Clinicians often experience the opposite problem. They know images can be helpful, but they also know how often they complicate simple cases. A scan can reveal age-related changes, disc bulges, narrowing, or asymmetries that look dramatic on paper and barely matter in practice. Then begins the familiar ritual: the patient stares at the report, the clinician explains that not every abnormality is meaningful, and everyone in the room silently wishes the word “abnormal” had never been printed in such intimidating font. In that moment, imaging feels less like clarity and more like a very expensive source of panic.
Researchers have their own version of this experience. Early in a project, a new imaging result can feel thrilling. A region lights up, a connectivity pattern shifts, a graph behaves nicely, and the temptation is immediate: maybe this is the mechanism. Maybe this is the missing piece. Then the slower emotions arrive. Was the sample too small? Was the control condition convincing? Were the statistical thresholds conservative enough? Did the signal survive correction? Does the effect replicate? Can anyone honestly connect it to a real clinical improvement? This is the less glamorous side of science, where enthusiasm gets audited.
Students reading this literature often go through a mini-education in intellectual humility. At first, the colorful figures are persuasive. Later, the methods section starts hitting back. Suddenly the decisive-looking paper turns out to be a pilot trial with a tiny sample, a short follow-up, and language that sprints far ahead of the actual data. It is a useful kind of disappointment. You learn that skepticism is not cynicism. It is quality control.

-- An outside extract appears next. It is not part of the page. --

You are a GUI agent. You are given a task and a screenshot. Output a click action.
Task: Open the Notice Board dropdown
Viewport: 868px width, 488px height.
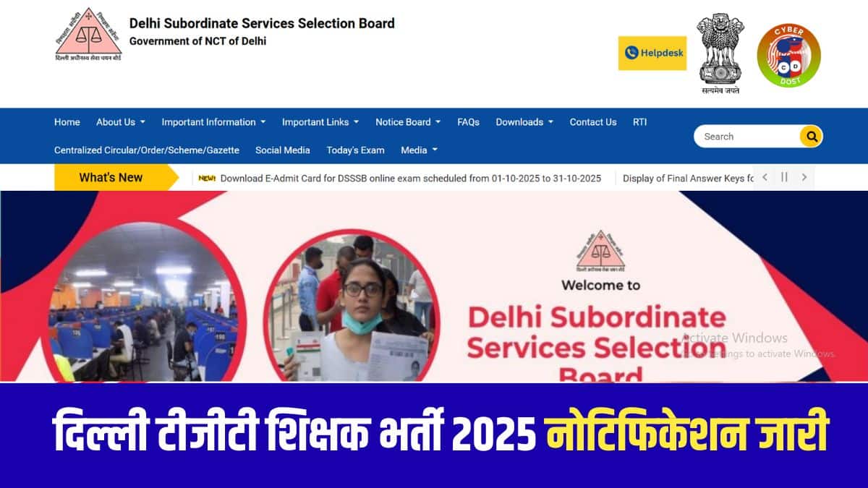tap(408, 122)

Perhaps the most grounded experience of all belongs to careful practitioners, including some chiropractors, who work with patients every day and know that pain care is messy. They understand that one treatment rarely explains everything, that improvement can be gradual, and that the patient’s story matters as much as the machine. For them, imaging is neither hero nor villain. It is simply one tool that should answer a specific question. Used well, it informs care. Used badly, it distracts from care.
That may be the most useful lived lesson in this entire debate. The real world is not anti-imaging or pro-imaging. It is anti-confusion. People want honest explanations, sensible treatment, and fewer claims that sound revolutionary right up until replication arrives with a fire extinguisher.